Their attorney was Leander Perez. Arguing before the state supreme court, he established his clients’ losses. He read into the record newspaper quotations of Butler and others affirming their moral and legal commitment to compensate victims for all losses. He presented the pledges signed by the bankers, by the mayor and city council, by the levee board, and argued that those pledges had the force of a legal contract.
Then Monroe began. He quoted Simpson’s statement when he announced plans to dynamite the levee: “‘I am impressed with the danger, and I am determined to avert it. The people in the affected area will be removed to safety and properly cared for. No lives will be sacrificed…. The damage to property resulting from this act will be paid for.’” Monroe insisted that it was only for property that compensation would be paid. Then he dismissed all the pledges made by all the leaders of New Orleans, arguing, “The constitutional amendment fixes definitely the rights and obligations of the plaintiff and defendant herein.” The amendment took precedence over the proclamations of moral obligation, of pledges of honor, of signed documents. All of that, he insisted, was “irrelevant to this case.”
On December 2, 1929, the supreme court rendered its decision on the two cases. The justices stated that although the city had demanded the break, “the act of creating the crevasse nevertheless remained the act of the State, through its Governor, in the exercise of its police power…. [A]s observed by counsel for defendant, the sole liability of the Orleans Levee District for the results of the crevasse is the liability voluntarily assumed for it by the Legislature and people of the state, when they passed and adopted the constitutional amendment cited above.”

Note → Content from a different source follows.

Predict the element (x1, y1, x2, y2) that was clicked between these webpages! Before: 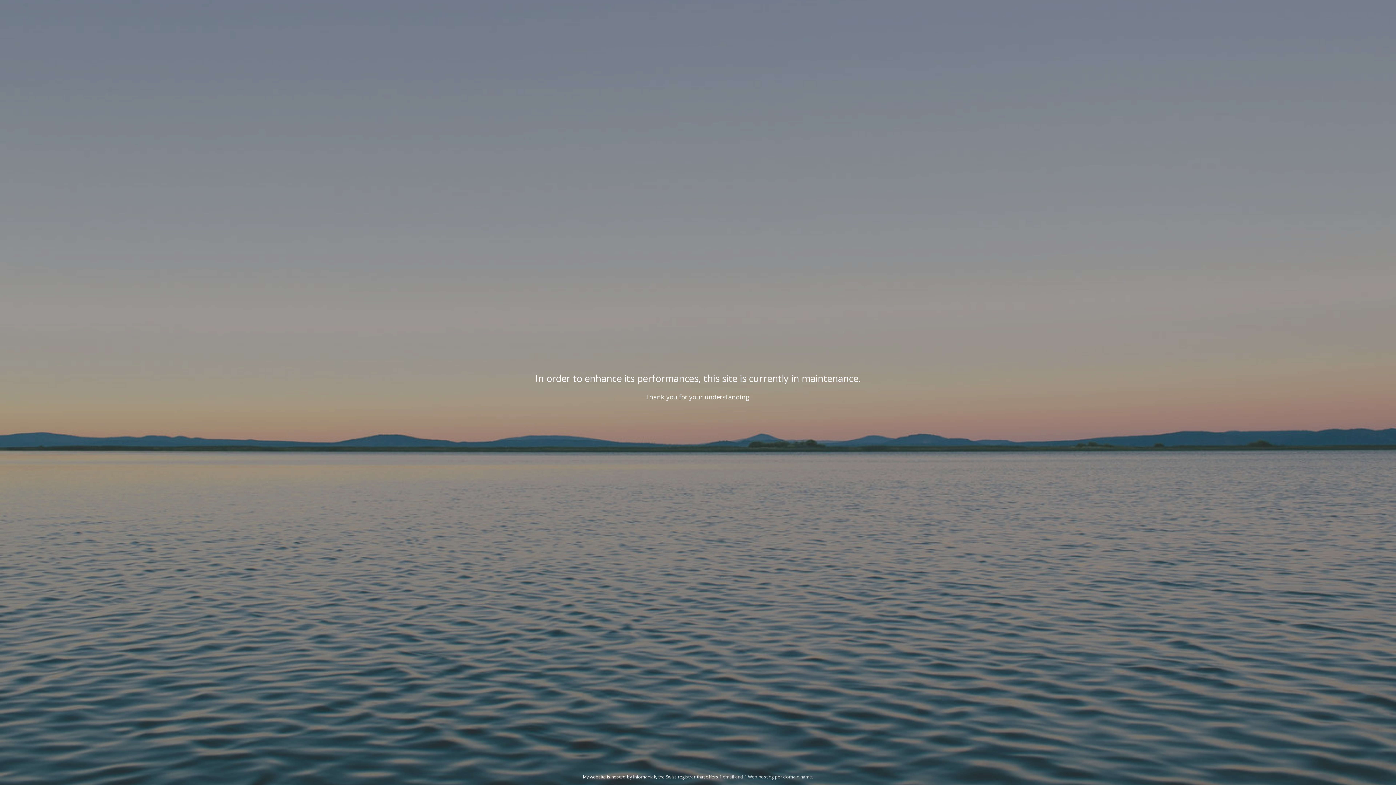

The court declared that the amendment referred only to losses caused by “‘the encroachment of said waters.’” The court then said, “In using these words, the constitutional amendment conveys the idea that just compensation is directed to be paid for damages to what is encroached on by the waters, that is, physical property.”
Yet a contemporary edition of the Oxford English Dictionary defined “encroach” as “to intrude usurpingly on the territory, rights or accustomed sphere of action of others.” Contemporary editions of both Black’s Law Dictionary and Bouvier’s Law Dictionarydefined it in nearly identical terms. Far from limiting damages to physical property, the word “encroach” specifically expanded it beyond physical property.
The Louisiana Supreme Court, the court from which Blanc Monroe’s father had retired as chief justice, the court dominated by the New Orleans bar, had chosen to misstate the definition of a simple word, and to base its finding upon that misstatement.
The court then concluded, “The judgment is affirmed.”
The plaintiffs received nothing.
The levee board promptly voted a resolution of thanks to Monroe, crediting him with success “due to the painstaking and most diligent and skillful manner in which his work was prosecuted…and to the great benefit of the taxpayers of Orleans Parish in general, because of the great savings affected between the amounts claimed and those settled for.” It also paid him a $25,000 bonus.
No bank, business, or government agency ever made a voluntary payment to the victims to fulfill the self-proclaimed moral obligation, nor was there any organized charity drive to ease the burden of the trappers.
The word of honor of the gentlemen of New Orleans, the gentlemen of the fine clubs, the gentlemen of Carnival, was “irrelevant.” J. Blanc Monroe, who belonged to the finest of those clubs, who once reigned as Comus, had declared it thus himself. But a reckoning would come.